初夏の河川で。スラリとしていて、側面は銀色だ。 特徴的なのは大きく裂け分厚い唇があるように見える口だろう。

初秋に捕った全長14cm程度の個体。 きれいな水が流れる河川の下流部で群れで泳いでいた。捕った際はオリーブ色だったが、バケツに入れているとうす褐色に退色した。 太陽の光を浴びると金色に見えた。

同じく初秋に捕った個体。 繁殖はまだのようで、サビ(婚姻色)は見られない。

本種は活発に泳ぐため、 真横の姿よりもこんな風に跳ねているような姿の方が良く似合う。背は褐色がかった濃いオリーブ色だ。

腹面は銀白色。

若い個体であるが、伸びやかなラインがいい。

夏に琵琶湖流入河川で捕った10cm弱のコアユ個体。 高さ1.5mの垂直なコンクリート堰を越えることができず、下の深みにたくさん溜まっていた。 捕れたアユはいずれもこのようなスマートな体形のものばかり。エサが十分でないのかもしれない。

全長7.5cmの若魚。一様に銀色に輝く姿は美しい。

桜咲く頃の個体。今年も若鮎がたくさん遡上してきた。 捕るとすぐに弱りはじめて体色が薄れ、やがて多くの個体が死んでしまう。

別場所で春に捕った若魚。 成魚に比べるとより細長くて、キラキラしている。

琵琶湖でも春から初夏にかけて、 たくさんのアユたちが流入河川に遡上する。

下流域で捕った個体。 オリーブ色に黒い背中線が入る。背びれの根元は白斑点。

琵琶湖流入河川のコアユ。 流入河川下流部でよく団子になっているが、背は黒っぽくクネクネと泳いでおり、橋の上からでも本種と見分けることは簡単。

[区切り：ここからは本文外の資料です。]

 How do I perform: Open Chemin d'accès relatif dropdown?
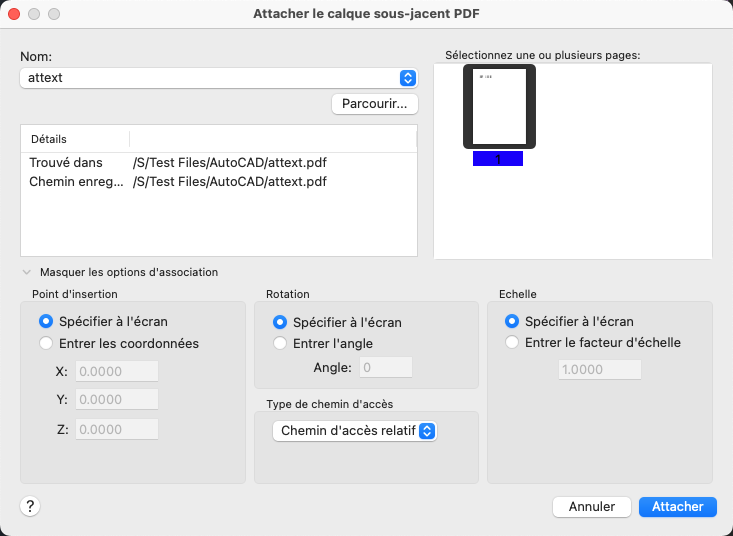[355, 431]
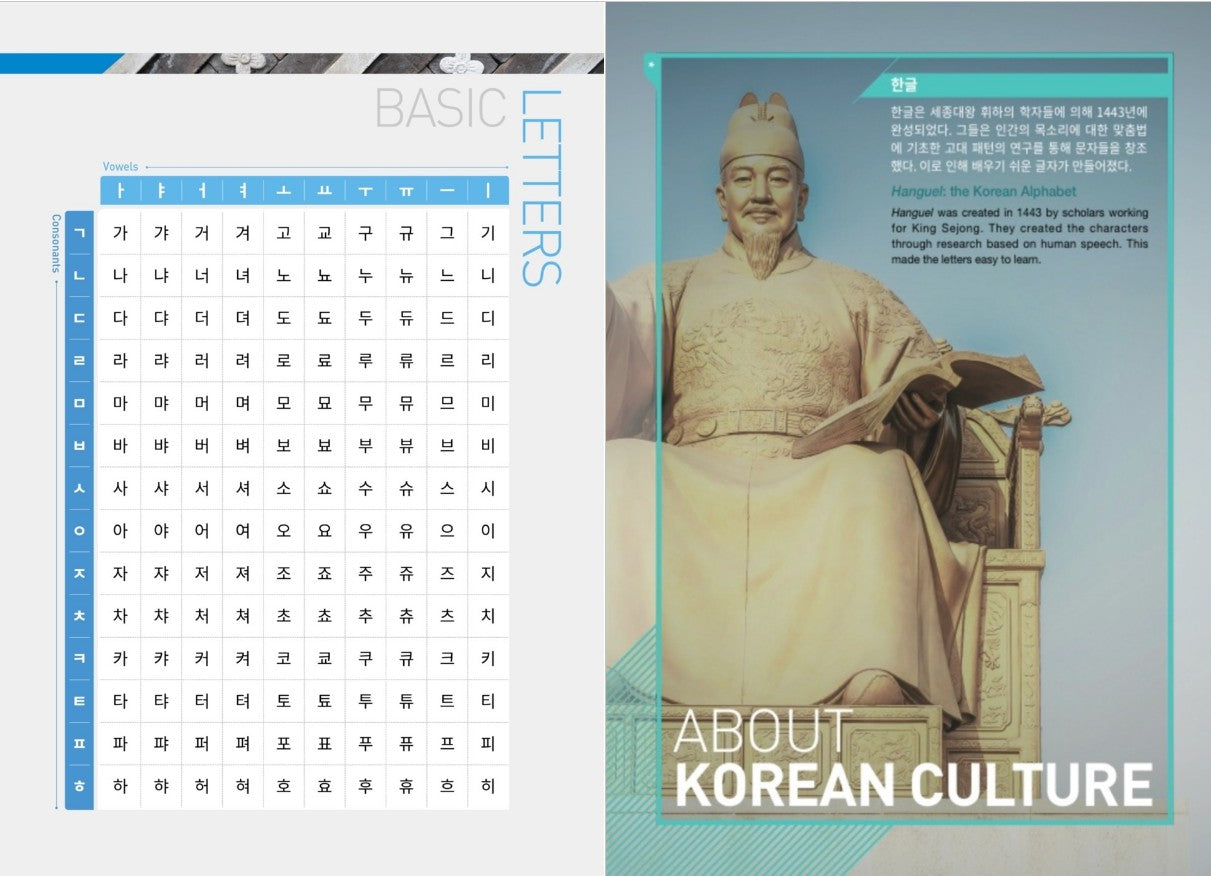Click the 가 syllable cell
This screenshot has height=876, width=1211.
[120, 233]
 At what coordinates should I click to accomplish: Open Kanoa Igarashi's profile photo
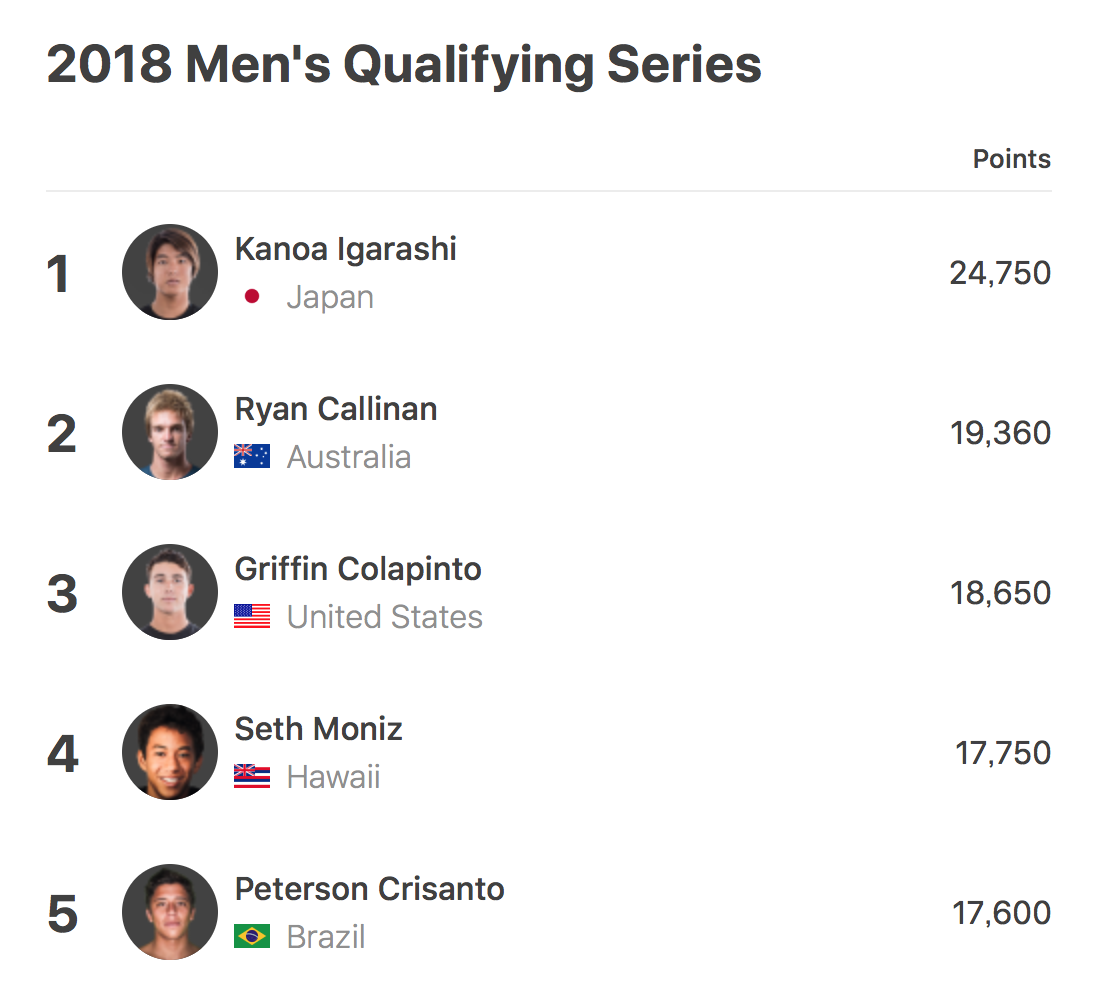[x=170, y=272]
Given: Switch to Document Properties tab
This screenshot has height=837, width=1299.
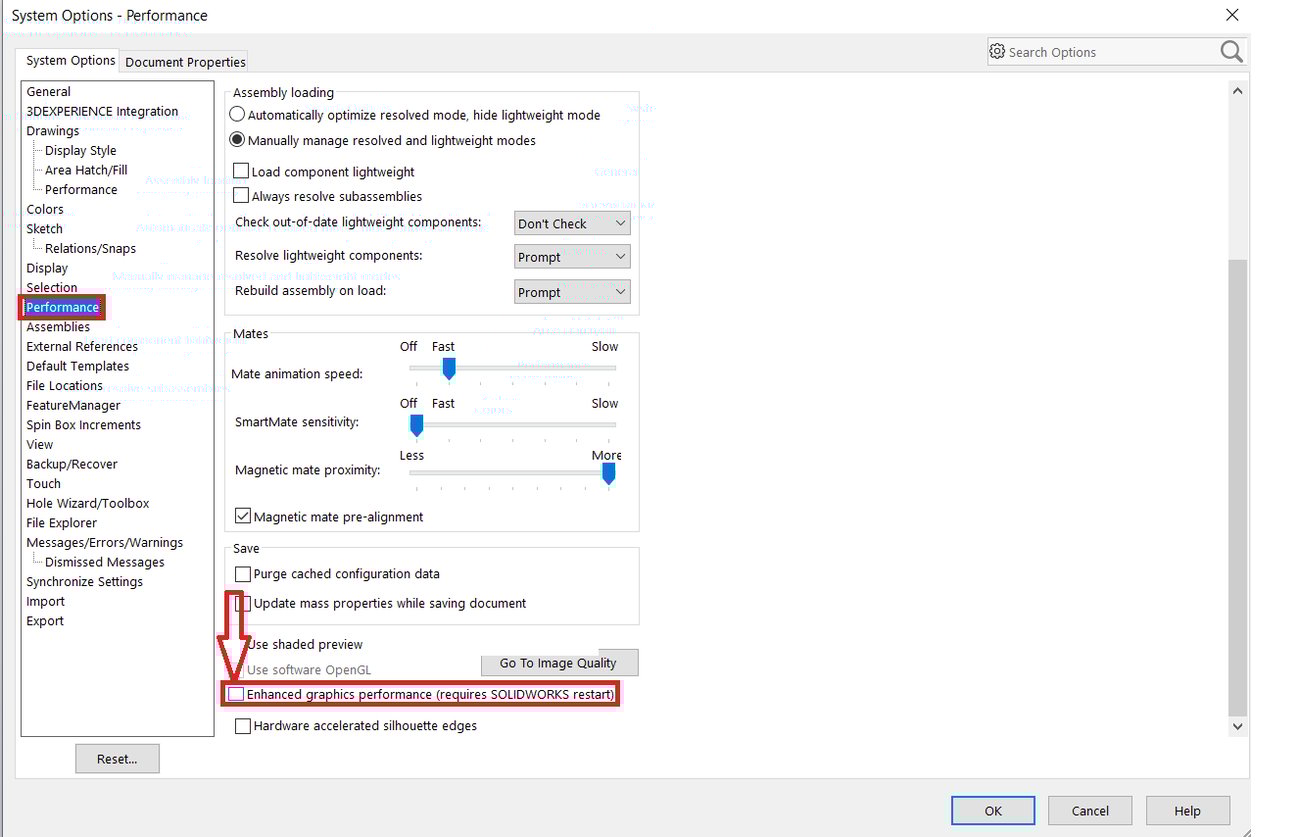Looking at the screenshot, I should [185, 62].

吻端はこんな風にに肉が垂れ下がっている。 使うのは左右にずらりと並ぶ歯ということだろう。

ピエロ。

本種の口は独特だ。 石のコケを食べるため歯はクシ状になっている。白く唇のように見えるところはベロッとめくれる。

背曲がりの奇形個体。 体を水平に保とうとするが、すぐに斜め下向きの逆立ち状態になってしまう。 これは食用として持ち帰らなかったが、鳥などの天敵に見つかればすぐにやられてしまうだろう。

湧き水が豊富な河川での砂底を泳ぐアユ。 写真では見にくいが、エラブタ後方に黄色の斑模様が見られる美しい魚体であった。

琵琶湖流入河川の橋の上から見たアユの群れ。

11月末に捕まえた雄。 雄はひれが大きくて婚姻色が強く出ている。フラフラしていたのでタモ網で上からすくって簡単に捕まえることができた。

日暮れあとに同所で捕まえた雌。 繁殖を終えて体力が尽きた個体が数匹流れてきた。

11月初旬、繁殖活動を終えたと思われる個体が死んでい た。 全長は20cmくらいだった。本種は繁殖期である秋になると、体を黒っぽい婚姻色に染める。尻びれがなだらかなので雄。